-- Texto extraído --

As águas residuais podem ser tratadas e depois reutilizadas para vários
fins, como a rega na agricultura ou em jardins, a lavagem de pavimentos
Só 1,2% das águas residuais tratadas são reutilizadas, metade da média
registada na UE, o que os ambientalistas da Zero
(Associação Sistema Terrestre Sustentável) consideram uma contradição num país tão suscetível à
seca, pelo que defendem ser prioritário o aproveitamento. Na verdade, como declarou à agência Lusa Paulo Lucas, das 265 entidades com ETAR
(estações de
tratamento de águas residuais) existentes,
apenas 23 têm por prática reutilizar as águas tratadas, o que é metade daquilo
que se faz na UE, onde a média é de 2,4%. Para a Zero
– que partiu dos dados disponibilizados pela ERSAR (Entidade Reguladora dos Serviços de Água e Resíduos) relativos a 2015 – esta situação
revela “alguma contradição”, já que Portugal é um dos países europeus mais
suscetíveis à seca – em junho, cerca de 80% do território estava em seca severa
(73%) e extrema (7%) – e às alterações
climáticas. Por isso, propõe a maior reutilização das águas tratadas nas
regiões onde os recursos hídricos são mais escassos, o que deve ser uma
prioridade de investimento e elemento essencial do Plano de Prevenção,
Monitorização e Acompanhamento dos Efeitos da Seca apresentado recentemente.
As águas residuais podem ser tratadas e depois reutilizadas para vários
fins, como a rega na agricultura ou em jardins e a lavagem de pavimentos, de
viaturas ou de contentores do lixo. Entre as entidades identificadas como mais
relevantes no aproveitamento de águas residuais, destacam-se a Águas do Algarve, que reutiliza 3,5% das
que foram tratadas para lavagem de equipamentos e rega de espaços verdes. Esta
prática, segundo refere o Observador,
é adotada em 13 ETAR algarvias: Almargem, Vila Real de Santo António, Loulé,
Quinta do Lago, Vilamoura, Olhão Nascente, Faro Noroeste, Albufeira Poente,
Ferreiras, Vale Faro, Boavista, Silves e Lagos. Paulo Lucas salientou:
“Identificámos as Águas de Lisboa e
Vale do Tejo, agora dividida em Águas do Vale do Tejo, Águas do Tejo Atlântico
e Simarsul, os Serviços Municipalizados de Água e Saneamento de Sintra, o
município de Ourém e os serviços municipalizados de Almada, mas quem se destaca
mesmo pela positiva são as Águas do Algarve”.
Esta entidade, segundo o ambientalista, “tem uma particularidade
interessante”, é que, além de reutilizar esta água nas suas instalações,
fornece a entidades externas, nomeadamente para regar campos de golfe.

-- Trabalho pedido --
a) Responda a estas perguntas sobre o texto acerca da reutilização de águas residuais:
(i) Das 265 entidades com ETAR, quantas costumam reutilizar as águas tratadas?
(ii) Que percentagem das águas tratadas é reutilizada pela Águas do Algarve?
(iii) Em junho, que percentagem do território estava em seca extrema?
b) Edite o trecho do texto sobre a reutilização de águas residuais entre "Esta entidade, segundo" e "campos de golfe.", inclusive, e troque "campos de golfe" por "jardins públicos".

-- Linhas fornecidas --
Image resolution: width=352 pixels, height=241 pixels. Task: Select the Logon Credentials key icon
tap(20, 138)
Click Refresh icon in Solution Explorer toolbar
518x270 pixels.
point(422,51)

-- Respostas às tarefas --
a)
(i) 23
(ii) 3,5%
(iii) 7%

b)
Esta entidade, segundo o ambientalista, “tem uma particularidade
interessante”, é que, além de reutilizar esta água nas suas instalações,
fornece a entidades externas, nomeadamente para regar jardins públicos.